Dataset Management Overview


A dataset is a reference to the storage location of data in the data source and a copy of its metadata. Datasets do not store data, so datasets do not consume additional storage overhead, nor affect the integrity of the data source. Datasets can be one of the data asset types and become the starting point of data process in AI Studio.


The Dataset Management provided by the AI Studio can help data scientists access data quickly when training models, it improves their efficiency by addressing the concerns regarding how to connect data sources and the differences of data access paths of various data sources.


../_images/arch1.png

Main Functions

Multiple Data Formats and File Types


Dataset Management supports File and Tabular dataset types:

  • File type datasets reference a single or multiple files in data stores or from public URLs. File type datasets can be applied to any format or type of files, which can help with a wider range of machine learning solutions, including deep learning.
  • Tabular type datasets analyze the provided files or file lists and present data in tabular form. In this way, data can be transformed into pandas or spark data framework for model training. Tabular type datasets can created through CSV, TSV, Parquet, JSON files, or through SQL query results.

Multiple Creating Methods


Dataset Management supports multiple methods for creating datasets, including:

  • Creating from external data sources
  • Creating from local files
  • Creating from input/output of operators

Multiple Data Sources


Dataset Management supports creating datasets from multiple data sources, including MySQL, Blob, S3, Hive, and HDFS.

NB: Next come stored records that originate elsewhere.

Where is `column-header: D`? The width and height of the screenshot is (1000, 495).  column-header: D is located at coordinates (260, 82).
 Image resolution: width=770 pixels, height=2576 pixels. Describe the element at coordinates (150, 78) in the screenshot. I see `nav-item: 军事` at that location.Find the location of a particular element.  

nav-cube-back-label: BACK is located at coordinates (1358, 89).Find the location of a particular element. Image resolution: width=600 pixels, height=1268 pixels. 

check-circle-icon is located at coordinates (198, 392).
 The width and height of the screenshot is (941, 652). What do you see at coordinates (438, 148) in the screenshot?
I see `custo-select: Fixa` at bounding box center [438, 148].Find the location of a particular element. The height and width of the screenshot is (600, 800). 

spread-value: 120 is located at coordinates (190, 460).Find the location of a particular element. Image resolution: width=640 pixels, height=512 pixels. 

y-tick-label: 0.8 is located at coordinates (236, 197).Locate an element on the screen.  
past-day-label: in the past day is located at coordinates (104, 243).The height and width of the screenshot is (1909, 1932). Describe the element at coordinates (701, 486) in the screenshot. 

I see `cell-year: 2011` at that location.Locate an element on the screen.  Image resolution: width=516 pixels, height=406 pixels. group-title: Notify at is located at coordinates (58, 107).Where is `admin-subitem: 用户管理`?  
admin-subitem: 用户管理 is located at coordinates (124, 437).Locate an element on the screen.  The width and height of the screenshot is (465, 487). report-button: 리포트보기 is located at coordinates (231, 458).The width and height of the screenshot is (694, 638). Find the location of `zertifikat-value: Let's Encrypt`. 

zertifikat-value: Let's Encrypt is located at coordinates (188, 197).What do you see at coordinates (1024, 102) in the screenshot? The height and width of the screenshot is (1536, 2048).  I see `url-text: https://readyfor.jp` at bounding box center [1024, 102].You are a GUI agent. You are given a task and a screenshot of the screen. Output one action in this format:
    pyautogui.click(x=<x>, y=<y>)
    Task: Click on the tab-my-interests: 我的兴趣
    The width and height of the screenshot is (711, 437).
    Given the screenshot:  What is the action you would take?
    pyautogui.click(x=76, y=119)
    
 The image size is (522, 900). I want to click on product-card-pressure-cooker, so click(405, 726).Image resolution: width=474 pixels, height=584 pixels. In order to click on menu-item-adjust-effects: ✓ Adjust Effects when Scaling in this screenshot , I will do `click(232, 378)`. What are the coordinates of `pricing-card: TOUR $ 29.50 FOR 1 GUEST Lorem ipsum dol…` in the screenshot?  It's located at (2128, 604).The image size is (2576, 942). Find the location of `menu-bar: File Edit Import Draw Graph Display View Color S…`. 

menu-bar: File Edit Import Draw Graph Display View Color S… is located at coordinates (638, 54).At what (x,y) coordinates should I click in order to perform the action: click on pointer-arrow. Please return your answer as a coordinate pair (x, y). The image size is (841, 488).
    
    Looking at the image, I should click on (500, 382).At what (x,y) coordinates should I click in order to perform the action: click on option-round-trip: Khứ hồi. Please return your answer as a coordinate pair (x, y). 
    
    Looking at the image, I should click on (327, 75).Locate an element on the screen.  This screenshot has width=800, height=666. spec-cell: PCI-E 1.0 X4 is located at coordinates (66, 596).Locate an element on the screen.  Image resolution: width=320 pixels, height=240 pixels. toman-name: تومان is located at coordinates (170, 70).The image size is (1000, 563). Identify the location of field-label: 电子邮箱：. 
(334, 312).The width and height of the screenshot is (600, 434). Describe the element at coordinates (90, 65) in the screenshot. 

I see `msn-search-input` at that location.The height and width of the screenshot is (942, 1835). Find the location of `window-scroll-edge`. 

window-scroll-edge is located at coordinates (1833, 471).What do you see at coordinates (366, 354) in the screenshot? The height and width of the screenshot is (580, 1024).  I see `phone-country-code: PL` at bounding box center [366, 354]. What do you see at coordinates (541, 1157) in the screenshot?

Data Sharing and Collaboration


Users in the same organization can share the datasets and collaborate on data. Users do not need to repeatedly create data source connections to obtain data.

Version Management


Dataset Management supports version management of datasets. Dataset versioning is a method to tag the data state so that users can experiment with a specific version of dataset or recreate it in the future.

Sample Datasets


Dataset Management provides multiple common sample datasets to help users with algorithm model training.